Dans une lettre commune adressée lundi 10 août à l’ensemble de la « famille du football », l’AFC, la Concacaf et l’UEFA ont vivement critiqué la manière dont la FIFA est actuellement dirigée. Les trois confédérations défendent une gouvernance plus transparente et indépendante, tout en mettant en cause la gestion récente de plusieurs décisions au sommet de l’instance mondiale.
Une crise de confiance au sommet
Pour les trois organisations, les avancées réalisées par le football international ces dernières années sont le résultat d’un travail collectif associant la FIFA, les confédérations et les associations membres. Elles rejettent ainsi l’idée que ces progrès puissent être attribués à une seule personne ou institution. Au cœur de leurs préoccupations figure notamment le projet controversé autour d’une participation dans la Coupe du Monde de la FIFA. Les signataires estiment que cette proposition a été élaborée dans un délai trop court et sans consultation suffisante des associations membres.

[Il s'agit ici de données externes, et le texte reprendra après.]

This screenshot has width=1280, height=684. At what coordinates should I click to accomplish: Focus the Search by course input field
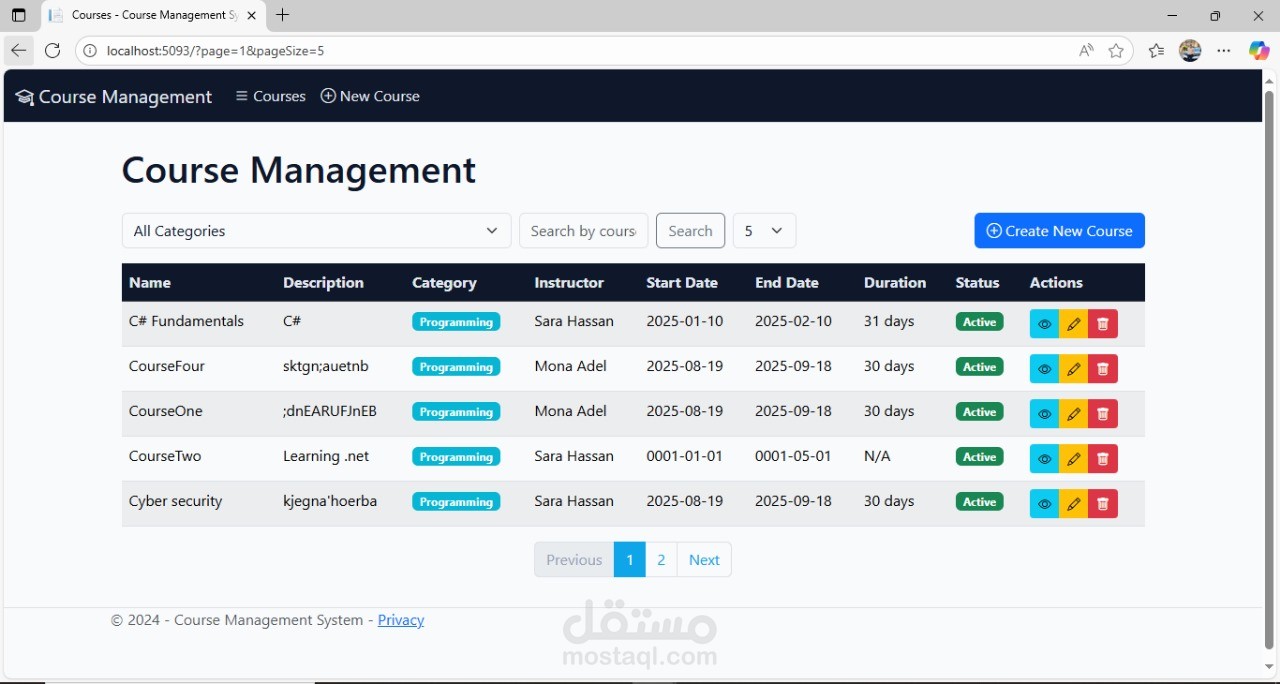[x=583, y=231]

Ils considèrent qu’il ne s’agit pas simplement d’un problème de communication, mais d’une erreur de jugement ayant profondément affecté la confiance entre les différentes instances du football.
Les trois confédérations demandent également qu’un examen indépendant soit mené sur les événements récents. Selon elles, la FIFA ne devrait pas être chargée elle-même d’enquêter sur ses propres décisions, ni par l’intermédiaire de ses employés ni d’autres parties prenantes directement concernées. La lettre revient aussi sur une réunion organisée récemment au Maroc, à laquelle n’aurait participé qu’un seul responsable élu de la FIFA. Aucun membre du Conseil de la FIFA ni aucune association membre n’avait été convié, tandis que seuls certains hauts responsables de l’administration de l’instance étaient présents.
L’appel à une gouvernance collective
L’AFC, la Concacaf et l’UEFA affirment que leur démarche ne vise ni les ressources destinées aux associations membres ni les réformes déjà adoptées, notamment l’élargissement des compétitions et la répartition des places pour les Coupes du Monde. Elles insistent au contraire sur la nécessité d’utiliser de manière responsable les ressources disponibles pour poursuivre le développement du football.
Les trois confédérations placent désormais l’intégrité du football et de ses dirigeants au centre de leur position. Elles rappellent que les fonctions de direction doivent être exercées au nom de l’ensemble de la communauté du football et non comme un pouvoir personnel.
La lettre appelle ainsi à davantage de transparence, de responsabilité et de respect des institutions. Pour ses signataires, l’unité du football mondial ne peut être préservée qu’à travers une gouvernance fondée sur la confiance et la responsabilité collective.